EXCERPT —
^^^^^^^^

Two-way sync

Exact two-way pipeline (A ↔ B), including tombstones, observed deletions, and guarded removal propagation.

Two-way sync keeps both sides aligned.

It is powerful. It is also where deletes can propagate.

When to use it

Use two-way only when:

both providers match items reliably (stable IDs)
you already had a few clean one-way runs
you understand what “remove” will do

Start two-way with Watchlist only. Keep Remove off at first.

What to expect

First run is safe. It avoids delete propagation.
Later runs can propagate deletes when evidence is strong.
If a provider is down, CrossWatch avoids “everything deleted” behavior.

Safety mechanisms you’ll see

Drop guard: blocks destructive plans from tiny snapshots.

^^^^^^^^

EXCERPTED DATA —
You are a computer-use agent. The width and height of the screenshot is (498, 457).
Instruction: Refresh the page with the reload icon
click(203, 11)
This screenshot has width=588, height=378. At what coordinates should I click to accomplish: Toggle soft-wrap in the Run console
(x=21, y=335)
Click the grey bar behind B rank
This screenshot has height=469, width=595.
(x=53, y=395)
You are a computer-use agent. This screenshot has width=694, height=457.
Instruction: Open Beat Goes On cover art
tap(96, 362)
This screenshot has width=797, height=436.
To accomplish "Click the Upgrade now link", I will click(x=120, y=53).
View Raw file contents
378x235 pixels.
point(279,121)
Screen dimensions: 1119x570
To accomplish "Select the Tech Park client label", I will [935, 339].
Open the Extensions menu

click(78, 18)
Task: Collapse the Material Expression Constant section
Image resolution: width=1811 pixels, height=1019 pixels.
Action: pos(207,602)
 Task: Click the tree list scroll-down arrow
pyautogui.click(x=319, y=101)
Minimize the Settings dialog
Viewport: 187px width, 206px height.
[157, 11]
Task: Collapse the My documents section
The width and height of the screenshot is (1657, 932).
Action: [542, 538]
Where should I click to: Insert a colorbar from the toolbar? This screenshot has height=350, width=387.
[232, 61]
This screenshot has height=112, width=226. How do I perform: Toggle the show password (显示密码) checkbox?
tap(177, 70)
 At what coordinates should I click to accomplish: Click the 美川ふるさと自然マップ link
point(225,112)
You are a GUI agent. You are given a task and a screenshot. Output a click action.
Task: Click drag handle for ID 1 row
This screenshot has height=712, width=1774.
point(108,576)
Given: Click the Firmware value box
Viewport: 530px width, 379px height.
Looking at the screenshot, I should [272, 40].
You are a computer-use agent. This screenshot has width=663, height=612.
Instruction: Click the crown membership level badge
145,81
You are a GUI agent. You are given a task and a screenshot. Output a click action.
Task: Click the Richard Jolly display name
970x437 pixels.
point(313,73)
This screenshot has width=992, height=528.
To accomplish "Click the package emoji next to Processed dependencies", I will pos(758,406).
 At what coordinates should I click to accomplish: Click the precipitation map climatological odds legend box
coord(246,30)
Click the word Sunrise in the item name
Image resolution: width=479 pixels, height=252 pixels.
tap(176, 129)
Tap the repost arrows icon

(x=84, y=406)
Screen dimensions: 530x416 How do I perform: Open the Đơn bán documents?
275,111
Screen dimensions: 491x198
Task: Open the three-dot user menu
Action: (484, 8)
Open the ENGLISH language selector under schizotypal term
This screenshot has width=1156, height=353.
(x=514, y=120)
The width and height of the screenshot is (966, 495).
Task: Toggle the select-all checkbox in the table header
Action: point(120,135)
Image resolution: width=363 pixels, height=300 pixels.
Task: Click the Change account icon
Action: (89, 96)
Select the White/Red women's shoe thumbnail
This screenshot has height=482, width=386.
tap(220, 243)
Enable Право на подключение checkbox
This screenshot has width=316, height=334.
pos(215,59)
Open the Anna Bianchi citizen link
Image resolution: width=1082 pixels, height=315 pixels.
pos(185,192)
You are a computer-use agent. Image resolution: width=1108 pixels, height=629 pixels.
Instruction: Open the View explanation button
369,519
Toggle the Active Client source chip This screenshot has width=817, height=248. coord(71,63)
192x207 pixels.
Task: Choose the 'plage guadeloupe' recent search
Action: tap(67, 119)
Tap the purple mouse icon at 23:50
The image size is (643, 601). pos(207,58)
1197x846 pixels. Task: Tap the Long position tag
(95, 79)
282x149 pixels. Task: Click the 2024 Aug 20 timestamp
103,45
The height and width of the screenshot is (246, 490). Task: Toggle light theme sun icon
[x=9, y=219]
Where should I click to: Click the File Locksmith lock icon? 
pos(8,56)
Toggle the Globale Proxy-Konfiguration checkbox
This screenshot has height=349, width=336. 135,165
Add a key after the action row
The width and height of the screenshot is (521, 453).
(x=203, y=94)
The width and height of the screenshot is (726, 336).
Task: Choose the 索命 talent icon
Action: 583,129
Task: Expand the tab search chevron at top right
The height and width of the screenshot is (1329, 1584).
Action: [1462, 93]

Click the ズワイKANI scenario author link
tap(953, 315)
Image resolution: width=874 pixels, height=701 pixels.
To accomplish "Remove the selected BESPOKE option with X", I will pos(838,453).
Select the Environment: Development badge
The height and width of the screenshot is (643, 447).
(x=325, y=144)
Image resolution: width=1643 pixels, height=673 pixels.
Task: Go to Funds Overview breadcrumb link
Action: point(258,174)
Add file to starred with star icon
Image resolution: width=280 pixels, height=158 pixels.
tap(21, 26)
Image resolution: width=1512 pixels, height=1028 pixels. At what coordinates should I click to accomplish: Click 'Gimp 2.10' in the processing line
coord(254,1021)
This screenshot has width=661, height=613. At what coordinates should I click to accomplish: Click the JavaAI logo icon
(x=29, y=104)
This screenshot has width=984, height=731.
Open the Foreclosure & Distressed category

^^^^^^^^

INSTRUCTION —
Pick up the two-way sync guide after its final line and write the next part. The material is unrelated to the two-way sync guide.

RESULT —
Mass delete protection: blocks large removal waves unless you opt in.
Tombstones: remember deletions to avoid ping-pong.

Recommended setup

Run Dry run first.
Enable Add. Keep Remove off.
Watch plans for a few runs.
Only then consider enabling removes.

Safer defaults: Best practice
How deletes are remembered: Tombstones
Safety model: Guardrails

Two-way means: A ↔ B.

It tries to keep both sides aligned. It also tries very hard not to turn an API hiccup into mass deletes.

Implementation notes

Primary implementation: cw_platform/orchestrator/_pairs_twoway.py

Key helpers: _snapshots.py, _planner.py, _tombstones.py, _phantoms.py, _pairs_blocklist.py, _pairs_massdelete.py, _unresolved.py, _blackbox.py

Related runtime docs:

Overview

Two-way is not “run one-way twice”. It adds extra logic for safe delete propagation:

Observed deletions: “it used to exist, now it’s gone”
Tombstones: “we saw a delete, remember it for a while”
Drop guard: “a tiny snapshot might be wrong”

Per feature, two-way does:

Gate by provider availability and health.
Build snapshots for A and B.
Load baselines, checkpoints, and manual policy for both sides.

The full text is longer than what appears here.